— begin TEXT PROVIDED —
Embracing a rubber rice bowl: women’s transition from paid work to self-employed entrepreneurship in coastal China
ISSN: 1754-2413
Article publication date: 6 February 2024
Issue publication date: 23 October 2024
Abstract
Purpose
This study aims to examine why women transition from wage work to self-employed entrepreneurship, the seemingly insecure and unruly economic sector compared with the stable iron rice bowl and the fancy spring rice jobs.
Design/methodology/approach
Based on in-depth interviews in Zhejiang, the entrepreneurial hotbed in coastal China, this study examines the experiences of self-employed female entrepreneurs who used to work in the iron rice bowl and the spring rice jobs and explores their nonconventional career transition and its gendered implications.
Findings
This study finds that these women quit their previous jobs to escape from gendered suppression in wage work where their femininity was stereotyped, devalued or disciplined. By working for themselves, these women embrace a rubber rice bowl that allows them to improvise different forms of femininity that are better rewarded and recognized.
— end TEXT PROVIDED —
— begin DATA EXTRACT —
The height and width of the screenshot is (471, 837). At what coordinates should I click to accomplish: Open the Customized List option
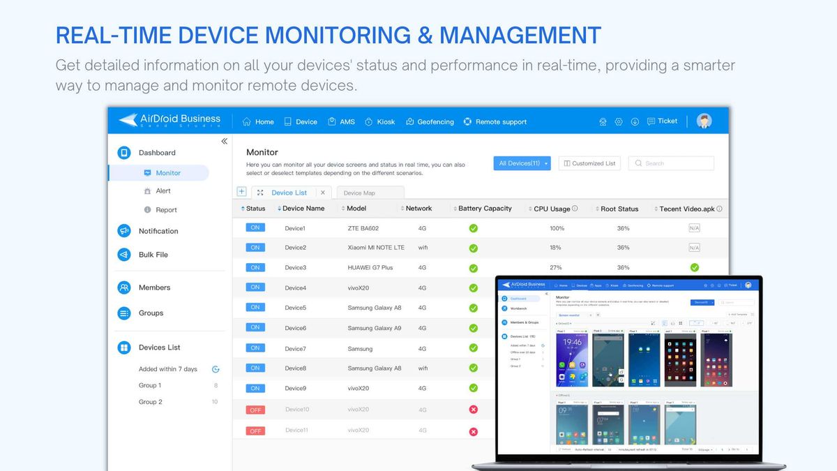coord(589,163)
— end DATA EXTRACT —
REQUEST A:
According to the abstract on women moving from wage work to self-employment in coastal China, where were the in-depth interviews carried out?
REQUEST B:
Pick up the abstract on women moving from wage work to self-employment in coastal China after its last sentence and carry it forward.
The listing is irrelevant to what is asked here.

EXERCISE RESULT A:
In Zhejiang, which the abstract calls the entrepreneurial hotbed in coastal China.

EXERCISE RESULT B:
Originality/value
The study contributes to studies on gender and work by framing femininity as a fluid rather than a fixed set of qualities and fills the research gap by illustrating women’s agency in reacting to gender expectations in certain workplaces. The study develops a new concept of rubber rice bowl to describe how entrepreneurship, a seemingly women-unfriendly sphere, attracts women by allowing them to comply with, resist, or improvise normative gender expectations.
Keywords
Acknowledgements
This study was supported by the National Natural Science Foundation of China (41901140) and the Research Grants Council of Hong Kong Special Administrative Region, China (General Research Fund, CUHK14609219).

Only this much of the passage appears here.